Bir çok ilde sinema festivalleri düzenleniyor, ödüller veriliyor. Sinemaya emek vermiş kişilerin hatırlanması, unutulmadıklarını gösteren, onları onurlandıran bu davranışı destekliyorum.
Yıllar öncesinde, belli kentlerin tekelinde olan ödüllendirmenin yaygınlaşması sanatın Türkiye coğrafyasında önemsenmesini sağlıyor.
Sinemanın tarihini hatırlatmanın, ustalarını unutturmamanın, kalıcı kılmanın arkasındaki önemli isimlerden birini, Türker İnanoğlu’nu anmak gerekiyor. Bireysel çabası örnek olmalı.
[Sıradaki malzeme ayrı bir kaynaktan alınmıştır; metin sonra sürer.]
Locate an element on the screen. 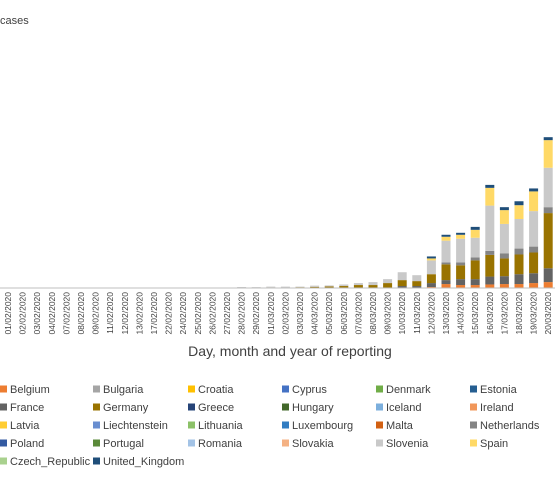  x-tick-label: 26/02/2020 is located at coordinates (212, 314).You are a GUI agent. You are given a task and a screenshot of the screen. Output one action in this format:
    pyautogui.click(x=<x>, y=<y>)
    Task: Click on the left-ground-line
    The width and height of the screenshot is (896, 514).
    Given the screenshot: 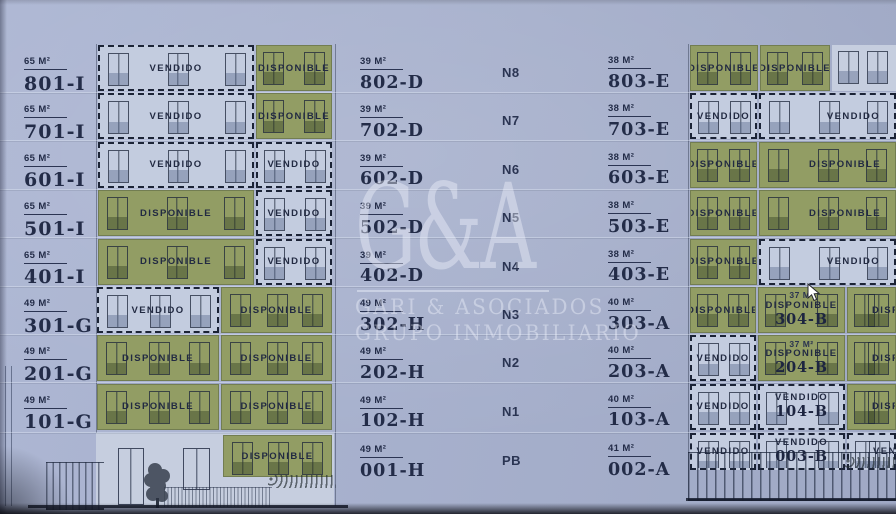 What is the action you would take?
    pyautogui.click(x=188, y=506)
    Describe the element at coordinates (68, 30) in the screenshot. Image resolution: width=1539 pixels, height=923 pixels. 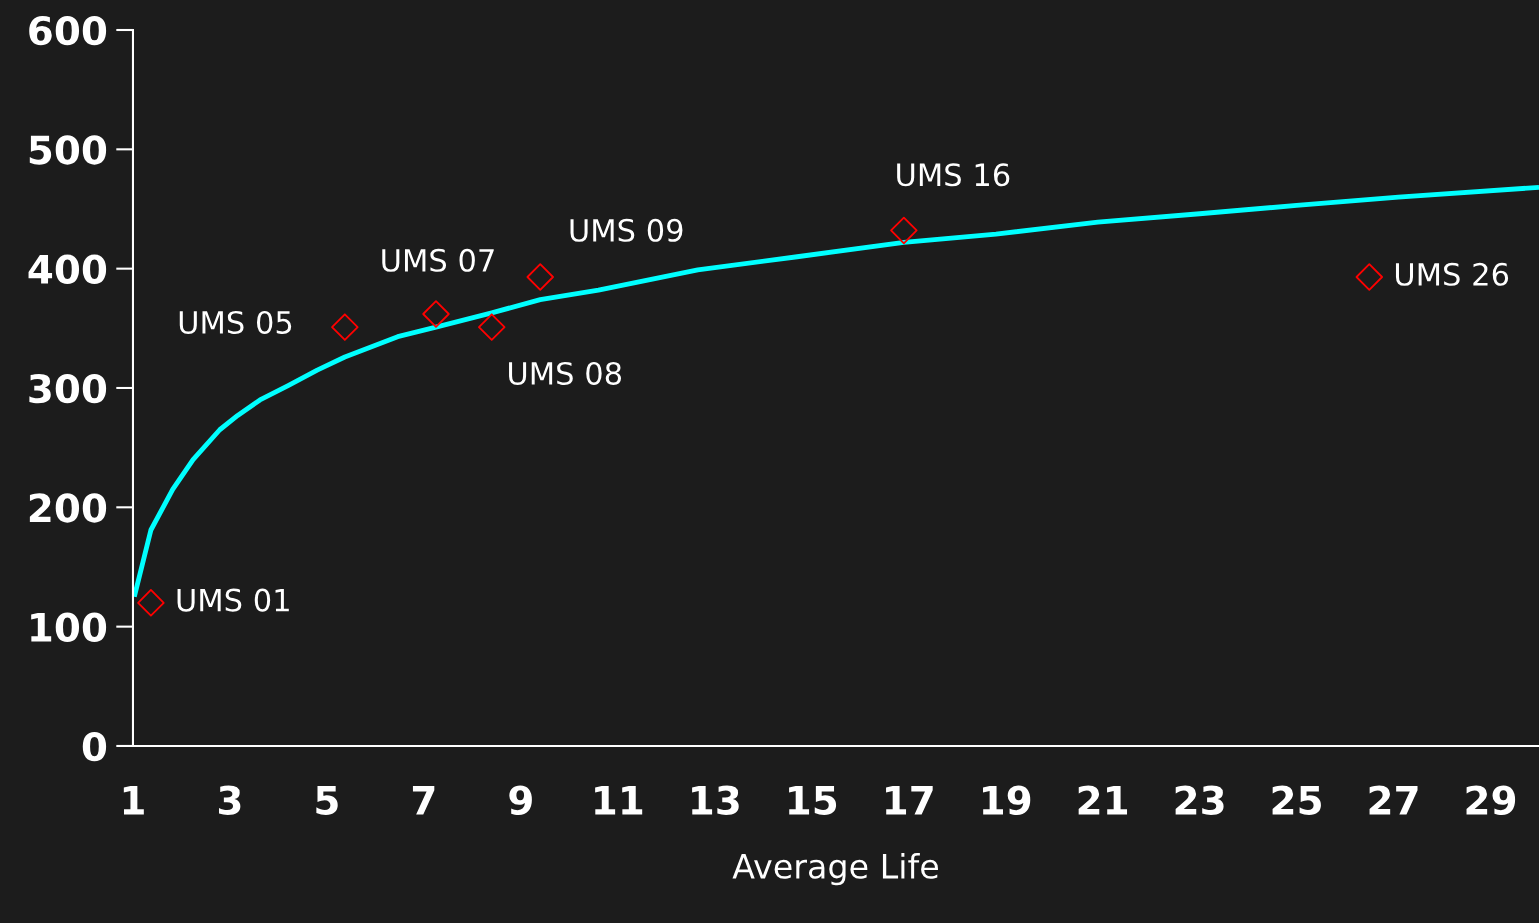
I see `y-tick-label: 600` at that location.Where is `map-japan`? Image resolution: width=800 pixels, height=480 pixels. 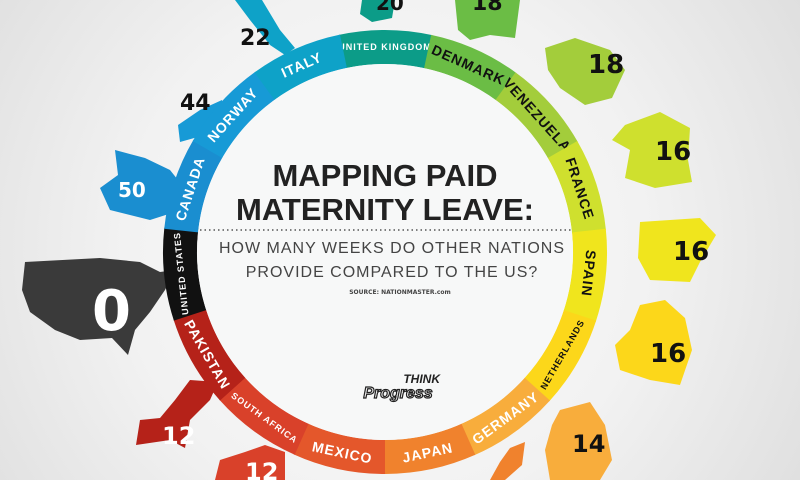 map-japan is located at coordinates (508, 461).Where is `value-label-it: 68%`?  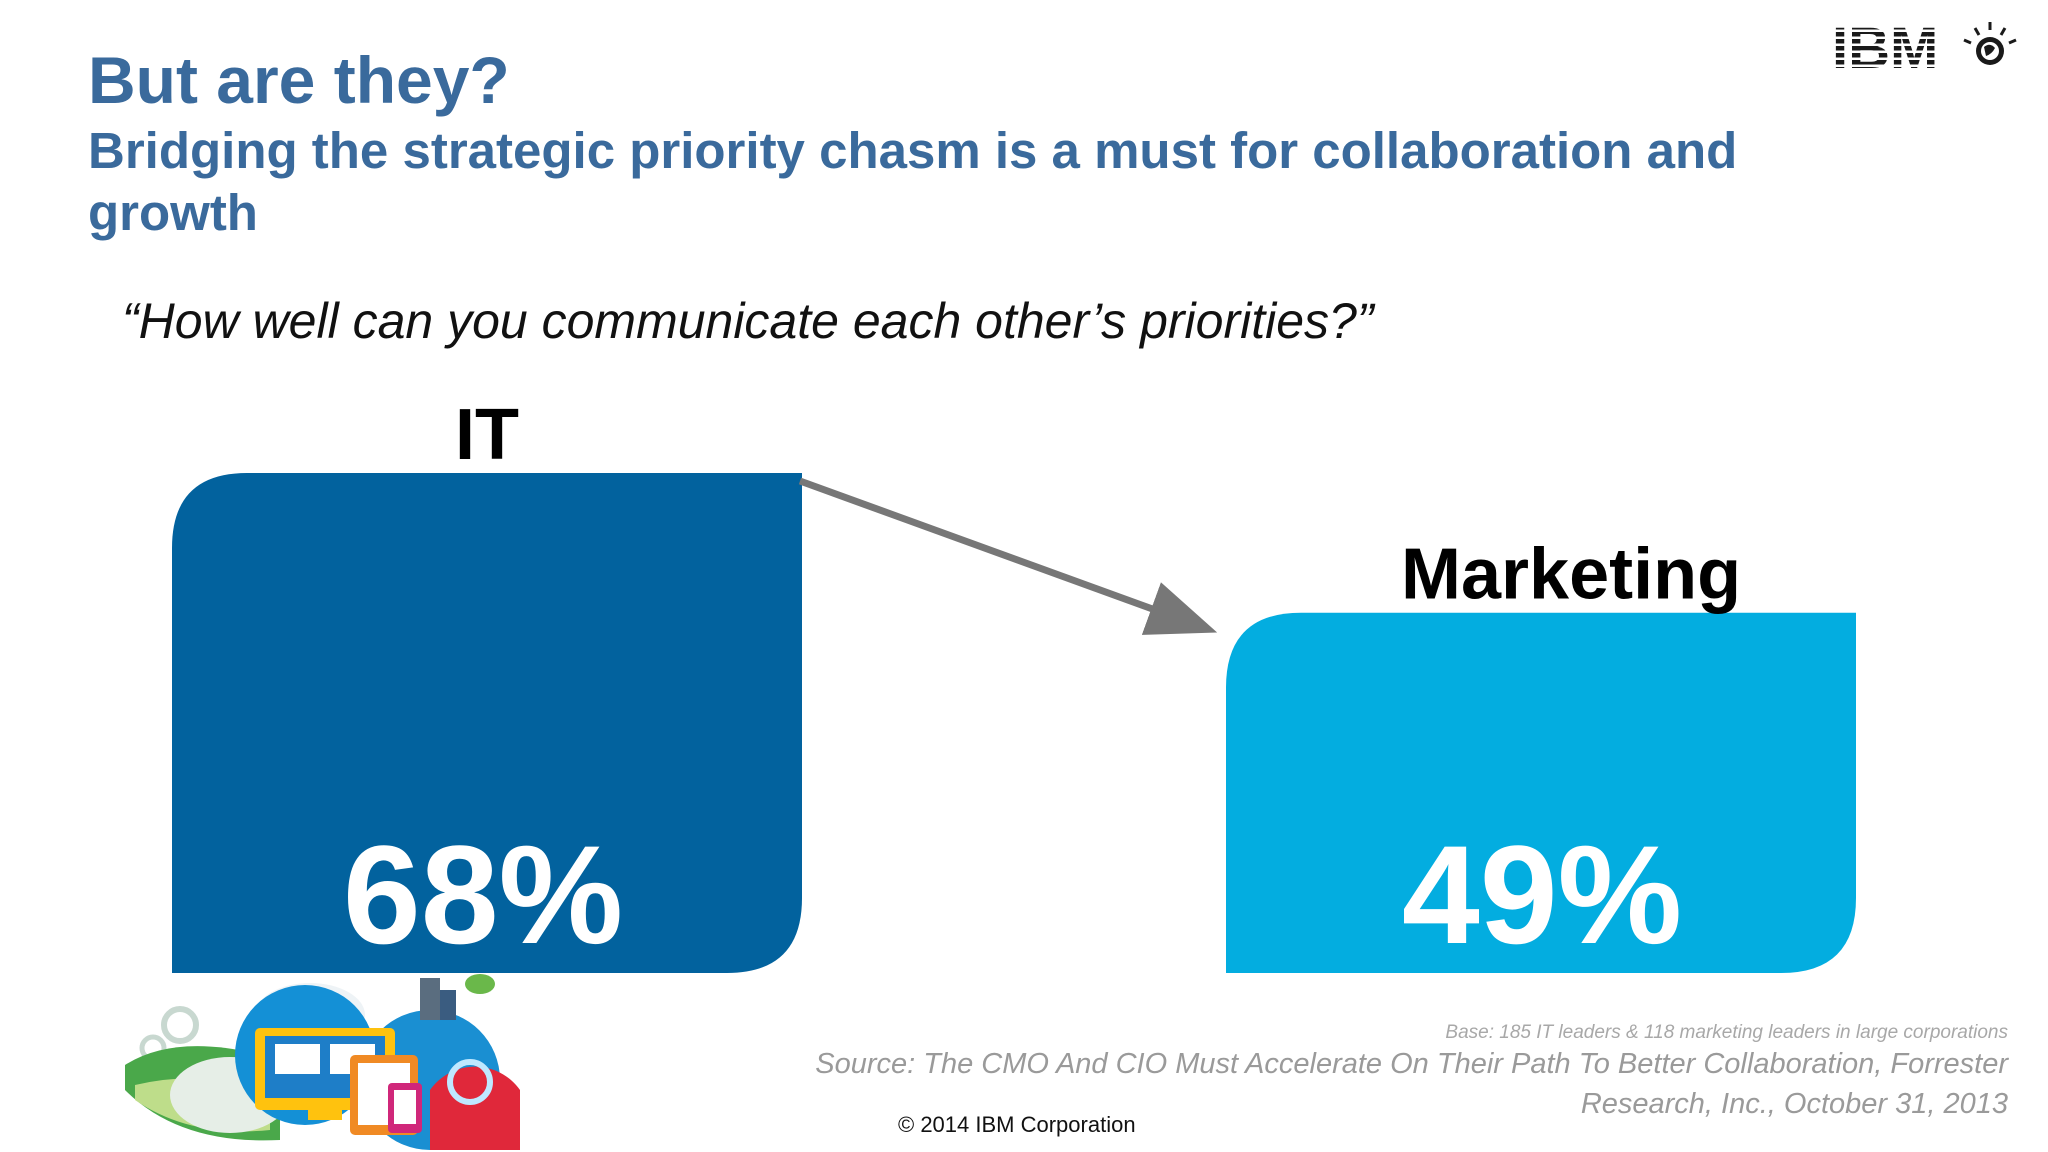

Biyografi kitaplarının eksikliğini sık sık yinelerim, İnanoğlu konusunda da Scognamillo’nun yazdığı kitabı okumalarını isterim.
Festivallerin bir başka işlevi de sanatçılar hakkında biyografi kitapları yayımlanmasıdır.
Ancak bunların okura ulaşması mümkün değil, herhangi bir ödüllü sanatçı ya da ünlü bir yönetmen hakkında yayımlanmış bir kitabı bulamazsınız. Ne yazık ki kitap dağıtımı bizim halledilemeyen sorunumuz.